Abby : (en colère) Je ne te permets pas de me parler sur ce ton. Tu débarques chez moi après 5mois sans nouvelles, tu voudrais que je le prenne comment ???
Vicki : Je suis désolé.
Abby : Et comment tu comptes t'en sortir dans ton état ??? Parce que je suppose que tu n'as plus de travail.
Vicki : Par pour le moment en effet.
Abby : Ton bras ???
Vicki : Ca va bientôt guérir, ne t'inquiète pas.
Abby : J'ai le droit de m'inquiéter, non.
Vicki : Maman, je t'en pris arrête.
Abby : Quelqu'un ta fait du mal ??? Ton compagnon ??
Vicki : Henry ? Non jamais. J'ai été agressé hier.
Abbygail ferma les yeux quelques instants avant de se reprendre, elle voyait bien que sa fille était au bord des larmes.
Abby : Je t'offre un thé en attendant l'heure du déjeuné ?
Vicki : Avec plaisir.
Vicki lui sourit doucement, avant de se laisser guider vers la cuisine. Installée sur sa chaise, elle entendait les bruits que faisait son environnement. L'eau qui bouillait sur le feu, le cliquetis des tasses qui s'entrechoquaient. La bouilloire siffla et Abby versa l'eau dans les tasses.
Abby : Tiens, attention c'est chaud.
Vicki : Merci.
Vicki laissa sa main glisser sur la table pour trouver le sucre, elle sursauta quand sa mère lui prit la main.

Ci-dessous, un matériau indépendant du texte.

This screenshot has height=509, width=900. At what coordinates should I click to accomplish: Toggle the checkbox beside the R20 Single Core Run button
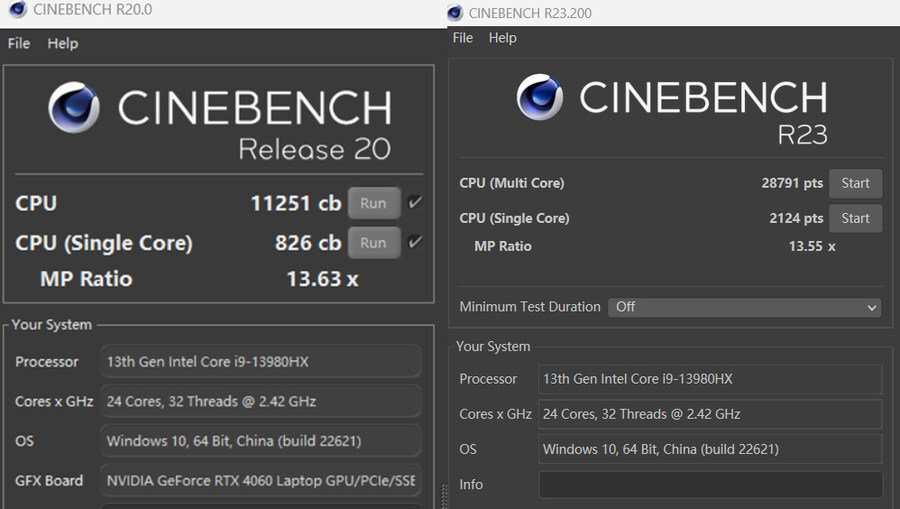coord(415,242)
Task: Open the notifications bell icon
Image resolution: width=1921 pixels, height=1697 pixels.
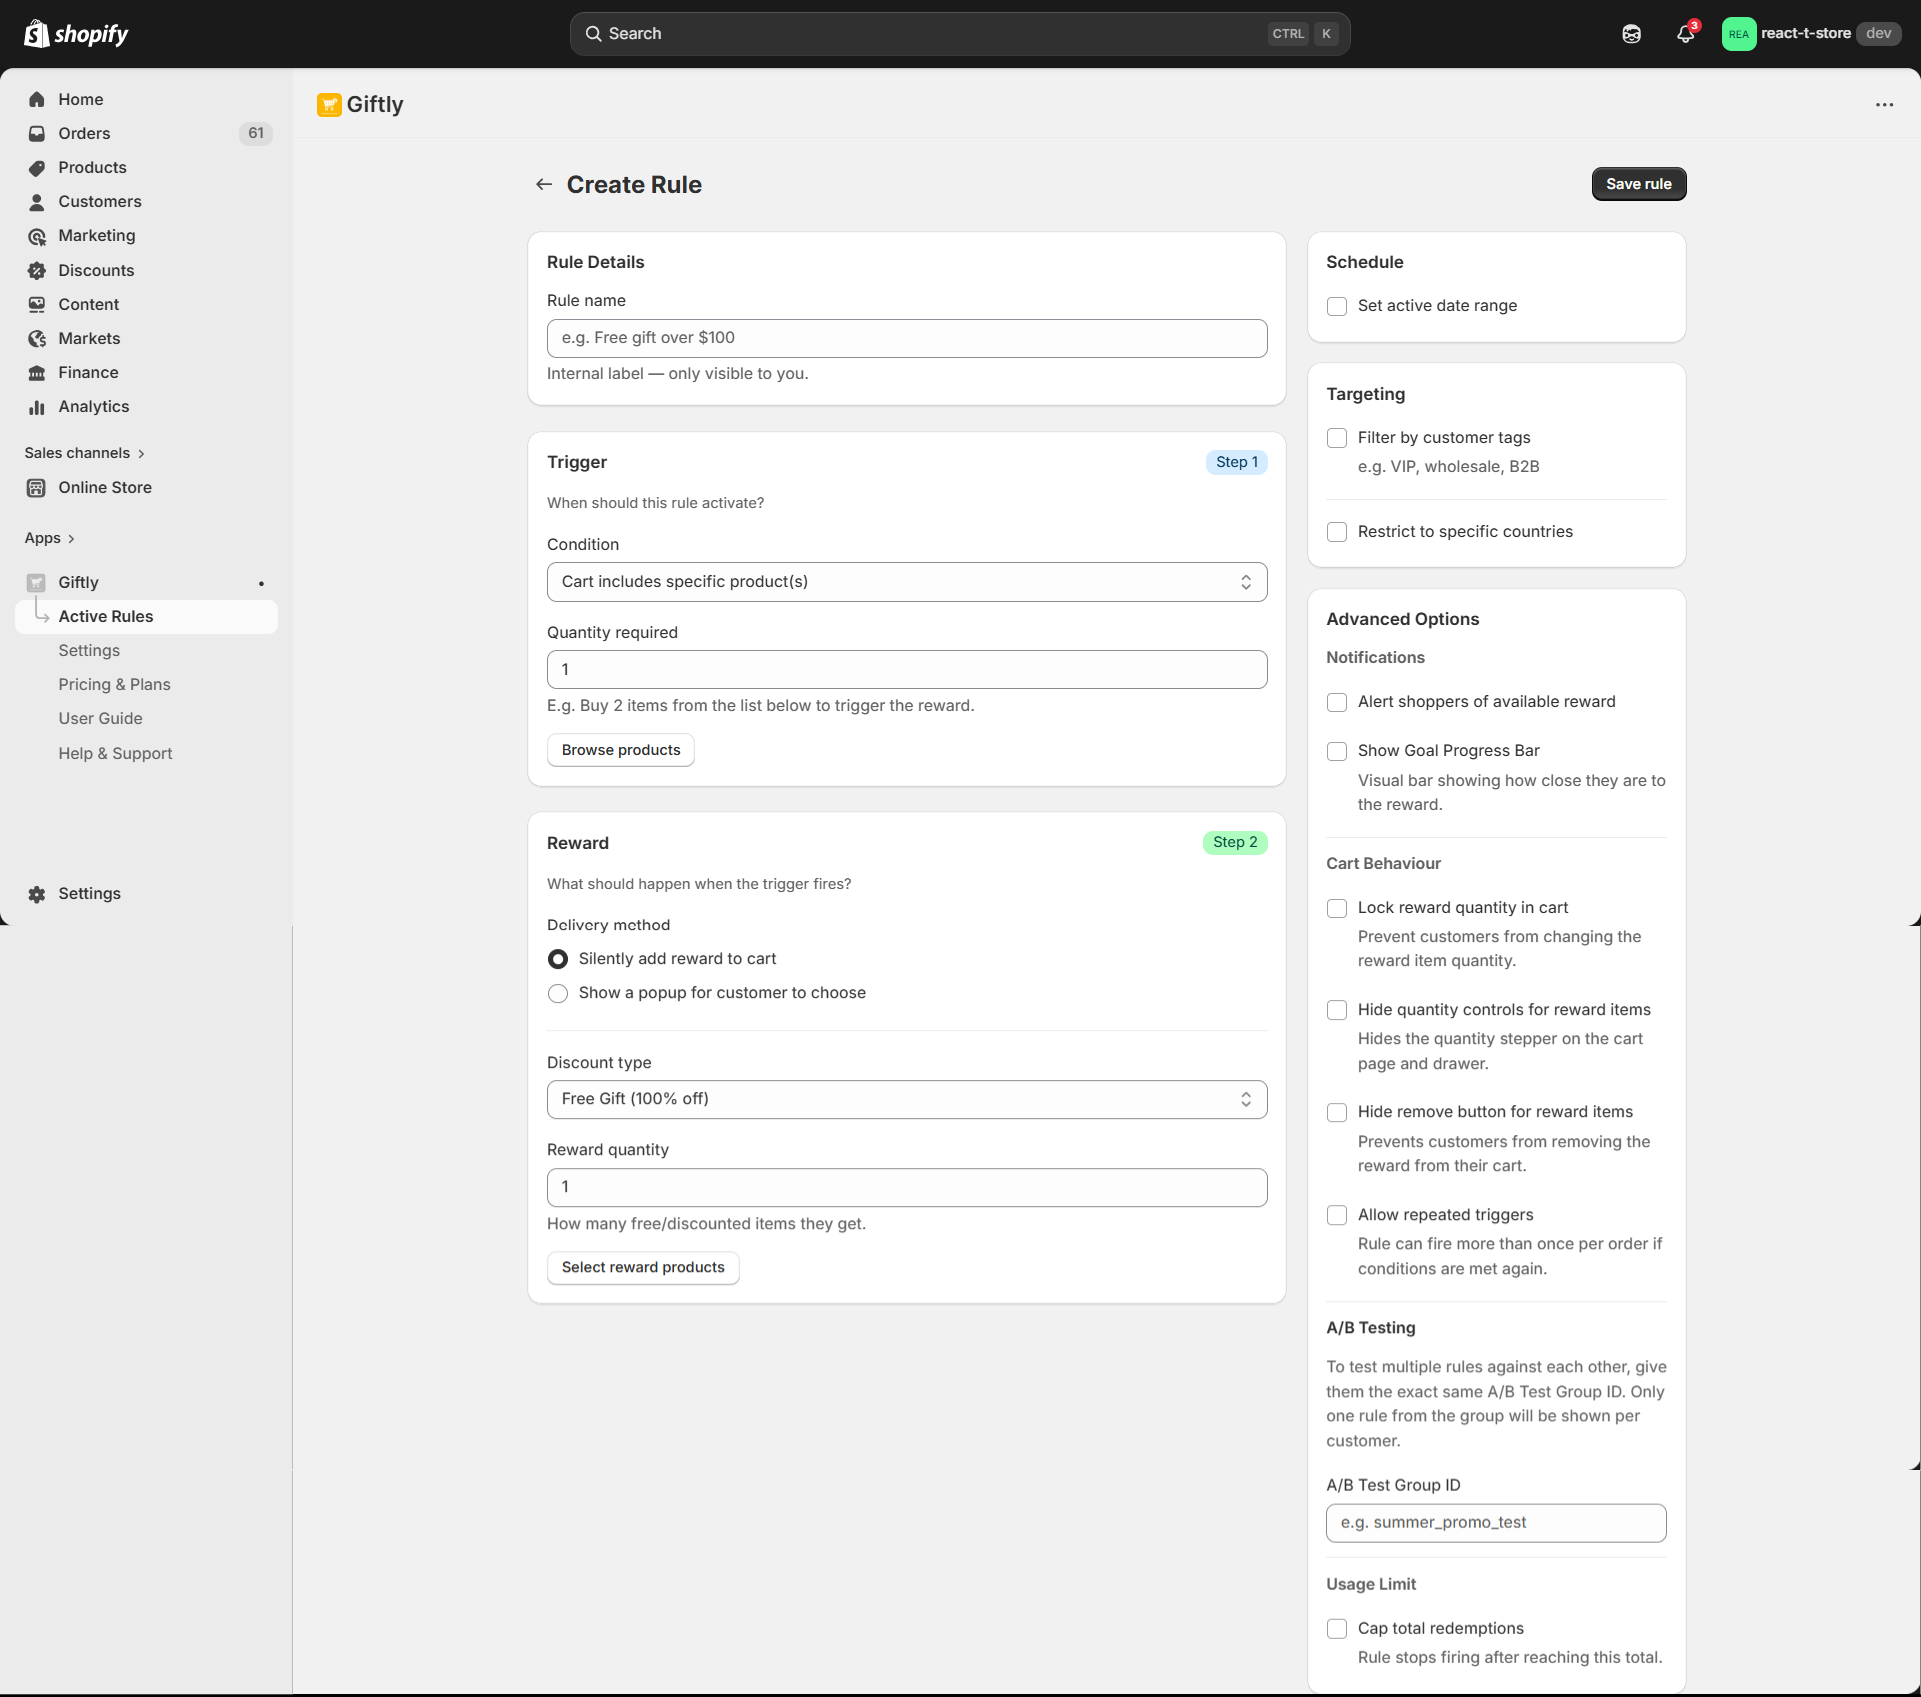Action: (1685, 34)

Abby : Tu n'es pas mariée.
Vicki : Non maman.
Abby : Mais ton enfant doit bien avoir un père.
Vicki : Oui maman.
Un silence s'imposant, mais Vicki savait que sa mère n'en avait pas fini avec les questions. Mais elle savait qu'elle résistait aussi à l'envie de lui faire passer un interrogatoire en règle. Le silence se prolongea une bonne minute avant que sa mère ne reprenne la parole.
Abby : Et tu es toujours avec ???
Vicki : Je me suis disputé avec lui cette nuit.
Abby : Je suis désolé.
Vicki ravala un sanglot. Les souvenirs de sa dispute avec Henry lui revenaient sans cesse en mémoire et elle s'en voulait d'être partie comme ça, elle avait été trop impulsive et elle le savait. Henry lui avait proposé seulement de partir pour les mettre tous les trois à l'abri d'Astaroth. Pourtant sa fierté l'empêchait de rentrer maintenant même si elle mourrait d'envie de se glisser dans les bras de son beau vampire. Sa mère resserra son emprise autour de la main de sa fille pour essayer de lui montrer qu'elle était là pour elle.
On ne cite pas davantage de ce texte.